↓

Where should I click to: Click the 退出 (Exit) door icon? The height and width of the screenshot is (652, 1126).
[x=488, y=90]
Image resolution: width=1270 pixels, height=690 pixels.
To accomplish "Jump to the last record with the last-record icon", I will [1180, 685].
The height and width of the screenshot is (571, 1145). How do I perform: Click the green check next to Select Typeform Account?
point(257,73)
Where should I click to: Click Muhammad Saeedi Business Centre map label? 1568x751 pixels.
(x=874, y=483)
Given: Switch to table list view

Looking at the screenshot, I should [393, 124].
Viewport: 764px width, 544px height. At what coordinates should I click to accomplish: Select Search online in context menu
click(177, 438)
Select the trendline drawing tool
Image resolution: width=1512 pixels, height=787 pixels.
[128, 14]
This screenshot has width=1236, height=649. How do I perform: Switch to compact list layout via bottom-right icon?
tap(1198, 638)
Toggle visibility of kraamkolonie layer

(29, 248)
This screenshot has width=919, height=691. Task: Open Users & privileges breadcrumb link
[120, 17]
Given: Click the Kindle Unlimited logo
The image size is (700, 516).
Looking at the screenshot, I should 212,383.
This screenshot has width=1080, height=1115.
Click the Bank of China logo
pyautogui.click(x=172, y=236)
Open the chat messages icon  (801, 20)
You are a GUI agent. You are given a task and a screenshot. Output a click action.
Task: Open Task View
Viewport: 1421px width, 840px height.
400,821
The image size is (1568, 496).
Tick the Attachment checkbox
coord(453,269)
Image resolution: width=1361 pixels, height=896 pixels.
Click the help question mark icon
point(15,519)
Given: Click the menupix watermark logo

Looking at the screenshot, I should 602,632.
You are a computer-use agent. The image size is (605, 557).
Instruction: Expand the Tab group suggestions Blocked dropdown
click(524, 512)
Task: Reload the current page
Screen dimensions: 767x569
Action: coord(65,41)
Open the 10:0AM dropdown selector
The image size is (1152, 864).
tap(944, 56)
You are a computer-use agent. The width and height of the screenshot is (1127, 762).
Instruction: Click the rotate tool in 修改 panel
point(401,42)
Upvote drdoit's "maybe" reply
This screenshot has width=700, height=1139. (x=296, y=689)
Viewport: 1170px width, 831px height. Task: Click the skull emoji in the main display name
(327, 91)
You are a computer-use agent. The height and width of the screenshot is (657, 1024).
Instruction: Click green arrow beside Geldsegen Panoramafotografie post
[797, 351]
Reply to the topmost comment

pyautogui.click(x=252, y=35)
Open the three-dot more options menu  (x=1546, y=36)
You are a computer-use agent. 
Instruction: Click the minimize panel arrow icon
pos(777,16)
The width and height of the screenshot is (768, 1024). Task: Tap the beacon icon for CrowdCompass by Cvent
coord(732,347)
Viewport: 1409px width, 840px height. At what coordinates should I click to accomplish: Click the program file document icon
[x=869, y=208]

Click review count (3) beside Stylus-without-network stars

↑

Return the records word for word, starting at the line that contains "The image size is (1568, 496)." and stopping after the last line of the records.

### Answer in full:
The image size is (1568, 496).
Tick the Attachment checkbox
coord(453,269)
Image resolution: width=1361 pixels, height=896 pixels.
Click the help question mark icon
point(15,519)
Given: Click the menupix watermark logo

Looking at the screenshot, I should 602,632.
You are a computer-use agent. The image size is (605, 557).
Instruction: Expand the Tab group suggestions Blocked dropdown
click(524, 512)
Task: Reload the current page
Screen dimensions: 767x569
Action: coord(65,41)
Open the 10:0AM dropdown selector
The image size is (1152, 864).
tap(944, 56)
You are a computer-use agent. The width and height of the screenshot is (1127, 762).
Instruction: Click the rotate tool in 修改 panel
point(401,42)
Upvote drdoit's "maybe" reply
This screenshot has width=700, height=1139. (x=296, y=689)
Viewport: 1170px width, 831px height. Task: Click the skull emoji in the main display name
(327, 91)
You are a computer-use agent. The height and width of the screenshot is (657, 1024).
Instruction: Click green arrow beside Geldsegen Panoramafotografie post
[797, 351]
Reply to the topmost comment

pyautogui.click(x=252, y=35)
Open the three-dot more options menu  (x=1546, y=36)
You are a computer-use agent. 
Instruction: Click the minimize panel arrow icon
pos(777,16)
The width and height of the screenshot is (768, 1024). Task: Tap the beacon icon for CrowdCompass by Cvent
coord(732,347)
Viewport: 1409px width, 840px height. At what coordinates should I click to accomplish: Click the program file document icon
[x=869, y=208]

Click review count (3) beside Stylus-without-network stars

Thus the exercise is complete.